# bind99-base



## kevinwincott (May 1, 2013)

Received a notification that I need to upgrade:


```
root@patty:/usr/home/kevinw # portaudit
Affected package: bind99-base-9.9.2
Type of problem: dns/bind9  -- Malicious Regex Can Cause Memory Exhaustion.
Reference: [url]http://portaudit.FreeBSD.org/7a282e49-95b6-11e2-8433-0800273fe665.html[/url]

Affected package: bind99-base-9.9.2
Type of problem: dns/bind9  -- servers using DNS64 can be crashed by a crafted query.
Reference: [url]http://portaudit.FreeBSD.org/2892a8e2-3d68-11e2-8e01-0800273fe665.html[/url]

2 problem(s) in your installed packages found.

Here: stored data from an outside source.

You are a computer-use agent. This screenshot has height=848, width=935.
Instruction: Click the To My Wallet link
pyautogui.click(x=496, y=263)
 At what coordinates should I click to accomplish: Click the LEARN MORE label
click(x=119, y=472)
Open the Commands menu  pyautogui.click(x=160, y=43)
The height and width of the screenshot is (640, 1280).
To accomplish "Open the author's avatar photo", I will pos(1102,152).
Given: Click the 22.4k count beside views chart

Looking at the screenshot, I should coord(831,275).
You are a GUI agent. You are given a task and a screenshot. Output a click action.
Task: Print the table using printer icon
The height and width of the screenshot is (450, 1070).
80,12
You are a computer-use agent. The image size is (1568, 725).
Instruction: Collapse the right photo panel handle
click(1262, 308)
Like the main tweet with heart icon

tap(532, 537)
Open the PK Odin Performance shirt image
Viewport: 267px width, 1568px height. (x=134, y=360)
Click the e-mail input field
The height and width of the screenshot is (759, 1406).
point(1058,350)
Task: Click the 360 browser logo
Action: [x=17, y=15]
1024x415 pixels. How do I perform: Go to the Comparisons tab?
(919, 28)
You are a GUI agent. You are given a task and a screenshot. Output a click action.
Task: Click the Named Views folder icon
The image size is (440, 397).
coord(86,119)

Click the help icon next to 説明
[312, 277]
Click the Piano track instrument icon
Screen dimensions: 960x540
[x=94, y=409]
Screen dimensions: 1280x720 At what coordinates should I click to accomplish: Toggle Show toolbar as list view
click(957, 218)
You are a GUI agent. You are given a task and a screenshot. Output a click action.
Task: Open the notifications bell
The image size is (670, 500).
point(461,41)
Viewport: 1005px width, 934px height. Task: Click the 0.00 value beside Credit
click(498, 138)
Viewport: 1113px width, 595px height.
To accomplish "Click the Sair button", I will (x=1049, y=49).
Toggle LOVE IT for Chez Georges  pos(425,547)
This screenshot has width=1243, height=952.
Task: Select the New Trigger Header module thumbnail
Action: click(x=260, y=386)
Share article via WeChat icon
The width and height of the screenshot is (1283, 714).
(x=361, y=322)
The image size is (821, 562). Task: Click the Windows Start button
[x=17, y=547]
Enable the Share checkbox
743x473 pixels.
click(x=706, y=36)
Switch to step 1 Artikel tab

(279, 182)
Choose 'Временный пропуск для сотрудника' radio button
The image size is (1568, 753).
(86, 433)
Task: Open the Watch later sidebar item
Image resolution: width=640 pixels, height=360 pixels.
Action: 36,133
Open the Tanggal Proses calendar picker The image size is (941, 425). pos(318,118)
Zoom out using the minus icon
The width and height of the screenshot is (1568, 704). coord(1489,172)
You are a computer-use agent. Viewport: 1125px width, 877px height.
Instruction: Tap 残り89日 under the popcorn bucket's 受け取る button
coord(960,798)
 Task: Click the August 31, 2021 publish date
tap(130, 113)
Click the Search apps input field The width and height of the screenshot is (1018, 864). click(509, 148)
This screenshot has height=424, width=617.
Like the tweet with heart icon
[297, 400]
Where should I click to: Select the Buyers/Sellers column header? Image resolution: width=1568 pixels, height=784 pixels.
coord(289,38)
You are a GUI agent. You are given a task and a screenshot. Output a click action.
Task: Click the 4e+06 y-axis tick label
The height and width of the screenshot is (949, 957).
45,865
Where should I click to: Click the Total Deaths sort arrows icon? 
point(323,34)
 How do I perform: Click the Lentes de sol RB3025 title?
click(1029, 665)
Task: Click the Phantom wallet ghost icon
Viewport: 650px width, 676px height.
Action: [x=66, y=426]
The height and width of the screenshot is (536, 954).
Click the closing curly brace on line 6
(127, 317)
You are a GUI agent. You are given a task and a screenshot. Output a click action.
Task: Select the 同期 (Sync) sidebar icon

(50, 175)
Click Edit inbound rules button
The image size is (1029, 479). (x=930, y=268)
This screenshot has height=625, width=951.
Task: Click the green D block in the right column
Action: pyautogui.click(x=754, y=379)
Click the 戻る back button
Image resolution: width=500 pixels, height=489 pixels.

You are advised to update or deinstall the affected package(s) immediately.
```

But there doesn*'*t seem to be any upgrade:


```
root@patty:/usr/home/kevinw # freebsd-update fetch
Looking up update.FreeBSD.org mirrors... 4 mirrors found.
Fetching metadata signature for 9.1-RELEASE from update5.freebsd.org... done.
Fetching metadata index... done.
Inspecting system... done.
Preparing to download files... done.

No updates needed to update system to 9.1-RELEASE-p3.
```


----------



## DutchDaemon (May 1, 2013)

You are trying to fix a warning about an installed port with an update of the base system. That won't work. You must upgrade the BIND port (the one that you used to replace the base system's BIND with).


----------